-
a. voor de weduwe, wier echtgenoot het leven heeft verloren in verband met zijn dienstbetrekking
als zeeman gedurende het in het eerste lid van artikel 1 genoemd tijdvak, of in verband met zijn gevangenhouding door de vijand, dan wel wier
echtgenoot is overleden aan de gevolgen van verwonding, verminking, ziekten of gebreken
als bedoeld in artikel 3, eerste en tweede lid, alsmede voor de weduwe van een zeeman, die is overleden door andere oorzaken dan
hiervoor genoemd en wiens arbeidsongeschiktheid, waarnaar zijn buitengewoon pensioen
laatstelijk was of zou zijn berekend, ten minste zestig procent bedroeg, vijfenzestig
procent van de pensioengrondslag, die op grond van het bepaalde in artikel 7 of artikel 35d voor de echtgenoot heeft of zou hebben gegolden, indien deze als zeeman recht op
buitengewoon pensioen had of zou hebben gehad. Indien er bij het overlijden van de
zeeman tevens recht of krachtens artikel 14, tweede lid, uitzicht op een of meerdere buitengewone pensioenen, als bedoeld onder i bestaat, wordt het buitengewoon weduwenpensioen met het bedrag daarvan verminderd;
-
b. voor de weduwe van de zeeman, die is overleden door andere oorzaken dan verwonding,
verminking, ziekten of gebreken, als bedoeld in artikel 3, eerste en tweede lid, en wiens arbeidsongeschiktheid, waarnaar zijn buitengewoon pensioen laatstelijk
was of zou zijn berekend, minder dan zestig procent bedroeg, vijfenzestig procent
van het pensioen, waarop de zeeman op het tijdstip van zijn overlijden recht had of
zou hebben gehad.
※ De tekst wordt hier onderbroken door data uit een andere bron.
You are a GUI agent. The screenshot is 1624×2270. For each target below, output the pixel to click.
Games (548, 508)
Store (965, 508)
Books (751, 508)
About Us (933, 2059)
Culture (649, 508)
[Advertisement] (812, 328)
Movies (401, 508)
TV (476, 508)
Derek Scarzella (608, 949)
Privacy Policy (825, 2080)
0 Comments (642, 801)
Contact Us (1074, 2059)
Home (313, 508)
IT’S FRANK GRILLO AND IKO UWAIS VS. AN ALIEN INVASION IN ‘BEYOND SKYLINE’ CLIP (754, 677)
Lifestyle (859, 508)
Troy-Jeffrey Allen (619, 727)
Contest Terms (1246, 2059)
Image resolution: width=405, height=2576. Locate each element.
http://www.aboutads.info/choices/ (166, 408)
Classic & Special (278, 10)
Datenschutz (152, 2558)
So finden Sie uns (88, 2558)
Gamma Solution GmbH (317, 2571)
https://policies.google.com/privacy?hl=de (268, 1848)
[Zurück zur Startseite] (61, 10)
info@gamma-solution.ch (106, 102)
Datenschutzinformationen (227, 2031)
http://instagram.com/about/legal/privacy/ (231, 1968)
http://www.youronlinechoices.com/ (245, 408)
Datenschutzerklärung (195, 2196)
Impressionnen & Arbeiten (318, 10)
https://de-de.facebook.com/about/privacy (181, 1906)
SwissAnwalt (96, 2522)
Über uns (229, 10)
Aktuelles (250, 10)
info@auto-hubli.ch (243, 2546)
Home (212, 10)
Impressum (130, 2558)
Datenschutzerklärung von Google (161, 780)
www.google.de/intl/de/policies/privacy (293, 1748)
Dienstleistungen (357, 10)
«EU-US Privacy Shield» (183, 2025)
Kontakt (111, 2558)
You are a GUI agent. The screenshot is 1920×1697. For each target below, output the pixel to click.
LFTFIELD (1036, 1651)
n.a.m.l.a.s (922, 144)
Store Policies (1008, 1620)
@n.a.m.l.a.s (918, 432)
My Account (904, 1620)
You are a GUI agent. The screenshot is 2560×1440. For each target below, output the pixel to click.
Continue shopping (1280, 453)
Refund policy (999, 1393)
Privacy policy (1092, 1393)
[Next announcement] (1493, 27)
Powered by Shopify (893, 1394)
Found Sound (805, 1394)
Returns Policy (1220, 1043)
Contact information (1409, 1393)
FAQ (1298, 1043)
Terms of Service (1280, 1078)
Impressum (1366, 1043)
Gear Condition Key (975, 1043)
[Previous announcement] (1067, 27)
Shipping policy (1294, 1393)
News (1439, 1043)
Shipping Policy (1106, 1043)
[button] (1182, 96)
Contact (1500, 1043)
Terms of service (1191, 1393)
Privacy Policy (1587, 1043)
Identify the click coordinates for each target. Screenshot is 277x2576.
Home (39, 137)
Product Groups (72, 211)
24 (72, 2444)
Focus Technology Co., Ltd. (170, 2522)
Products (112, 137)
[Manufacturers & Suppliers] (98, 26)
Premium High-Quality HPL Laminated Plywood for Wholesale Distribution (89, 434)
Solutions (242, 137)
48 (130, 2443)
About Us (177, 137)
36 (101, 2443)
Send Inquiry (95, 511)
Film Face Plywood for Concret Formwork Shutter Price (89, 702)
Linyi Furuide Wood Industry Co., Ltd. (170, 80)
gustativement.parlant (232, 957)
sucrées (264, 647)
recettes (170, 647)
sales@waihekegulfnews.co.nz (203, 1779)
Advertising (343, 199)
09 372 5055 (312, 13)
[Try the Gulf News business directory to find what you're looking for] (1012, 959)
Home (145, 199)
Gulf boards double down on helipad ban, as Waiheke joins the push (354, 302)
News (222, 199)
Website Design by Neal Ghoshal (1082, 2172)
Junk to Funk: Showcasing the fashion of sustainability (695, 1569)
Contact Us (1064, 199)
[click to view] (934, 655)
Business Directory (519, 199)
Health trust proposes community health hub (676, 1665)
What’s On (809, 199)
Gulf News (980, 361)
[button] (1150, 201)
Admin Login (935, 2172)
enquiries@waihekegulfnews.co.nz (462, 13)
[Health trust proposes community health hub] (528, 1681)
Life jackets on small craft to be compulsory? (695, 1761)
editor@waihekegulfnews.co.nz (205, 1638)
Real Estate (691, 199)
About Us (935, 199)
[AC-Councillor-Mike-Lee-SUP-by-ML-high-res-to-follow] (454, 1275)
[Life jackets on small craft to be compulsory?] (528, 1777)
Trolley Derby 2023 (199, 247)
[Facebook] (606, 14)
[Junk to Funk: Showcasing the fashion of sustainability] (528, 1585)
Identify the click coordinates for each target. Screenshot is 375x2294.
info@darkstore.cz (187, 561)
Indien er bij het overlijden van de zeeman tevens recht of krachtens
artikel 14, tweede lid, uitzicht op een of meerdere buitengewone pensioenen, als bedoeld onder j, bestaat, wordt het buitengewoon weduwenpensioen met het bedrag daarvan verminderd;
-
c. voor elk kind dat in familierechtelijke betrekking stond tot de zeeman, die het leven
heeft verloren in verband met zijn dienstbetrekking als zeeman, gedurende het in het
eerste lid van artikel 1 genoemde tijdvak, of in verband met zijn gevangenhouding door de vijand, dan wel
is overleden aan de gevolgen van verwonding, verminking, ziekten of gebreken, als
bedoeld in artikel 3, eerste en tweede lid, vijftien procent van de eerste € 2268,90 en tien procent van het overige gedeelte
van de onder a bedoelde grondslag, indien de andere ouder aan het overlijden van de zeeman aanspraak
op buitengewoon pensioen ontleent; dertig procent van de eerste € 2268,90 en twintig
procent van het overige gedeelte van het bedrag van die grondslag, indien de andere
ouder aan het overlijden van de zeeman, geen aanspraak op buitengewoon pensioen ontleent.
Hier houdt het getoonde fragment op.